▶ **TASK GOAL**: Without including any pictures, copy each entry below exactly.

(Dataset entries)
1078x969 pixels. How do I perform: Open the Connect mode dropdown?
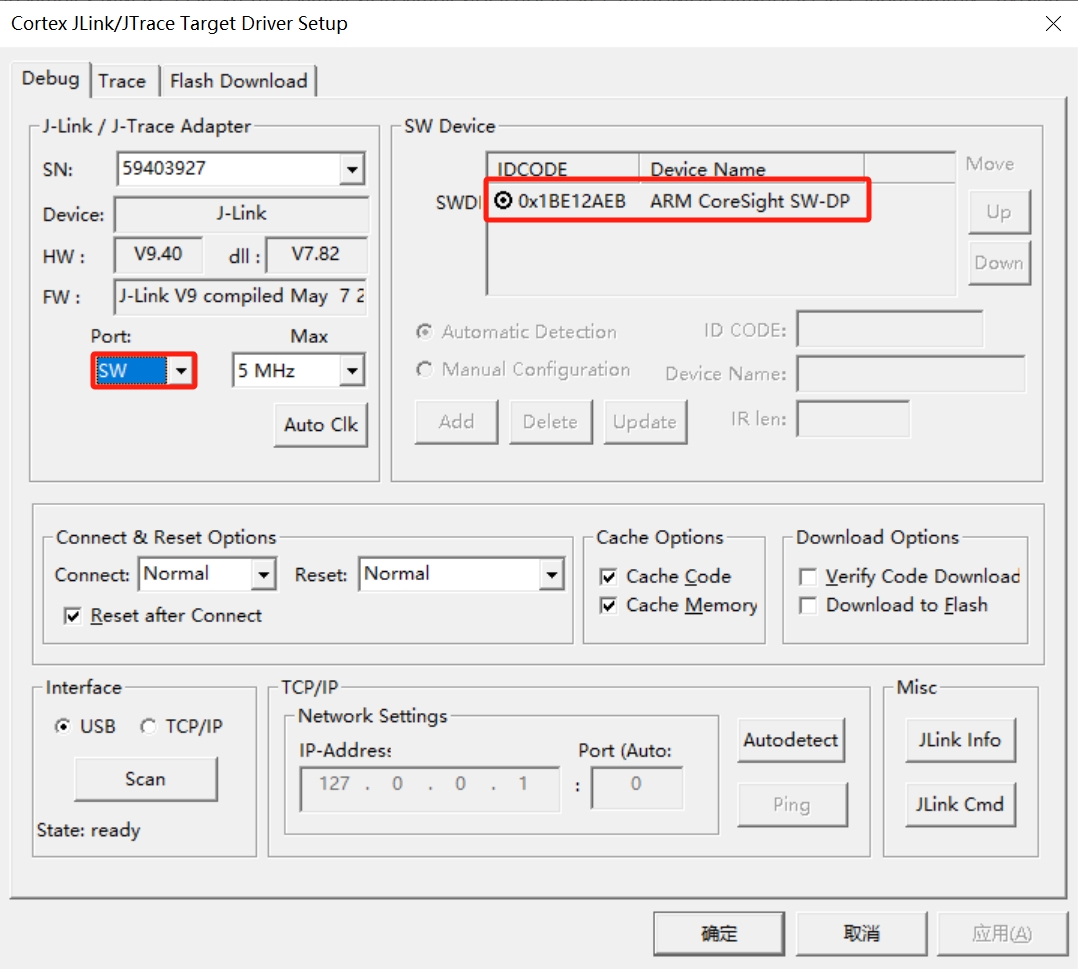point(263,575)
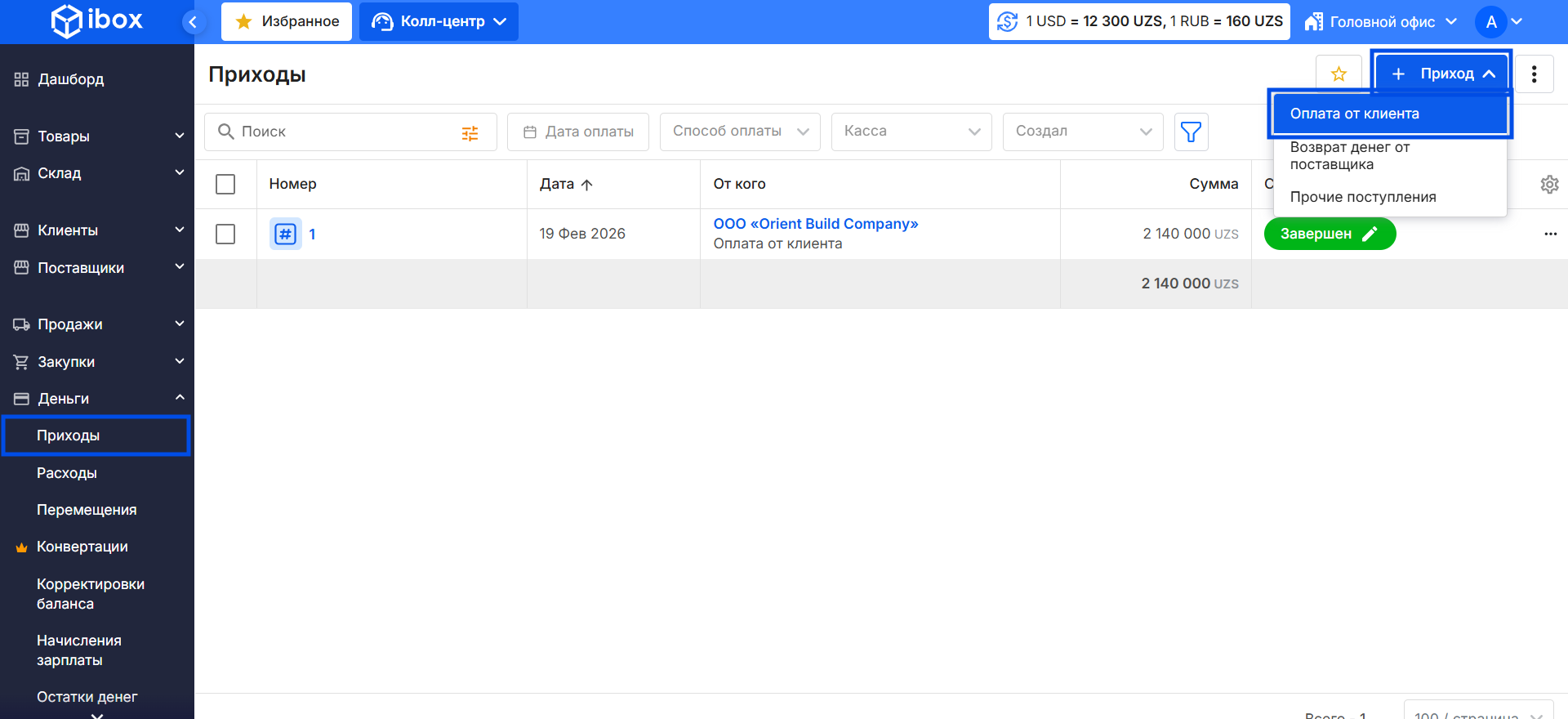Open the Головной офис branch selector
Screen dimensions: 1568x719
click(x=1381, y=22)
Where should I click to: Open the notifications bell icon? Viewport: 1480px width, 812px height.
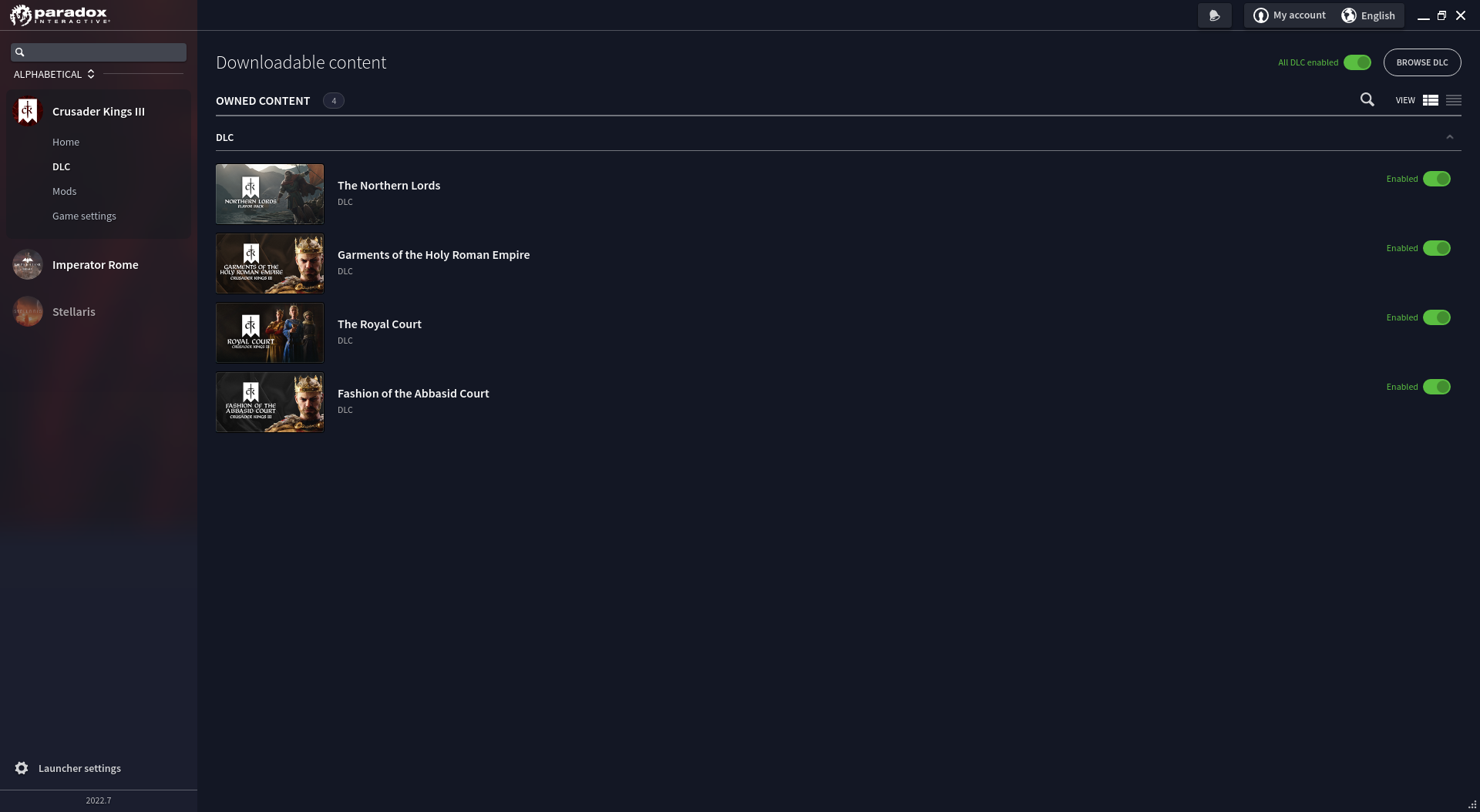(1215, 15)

▶ **WRITTEN ANSWER**:
1078x969 pixels. How do I perform: Open the Connect mode dropdown?
point(263,575)
Open the Головной офис branch selector
Screen dimensions: 1568x719
click(x=1381, y=22)
Where should I click to: Open the notifications bell icon? Viewport: 1480px width, 812px height.
(1215, 15)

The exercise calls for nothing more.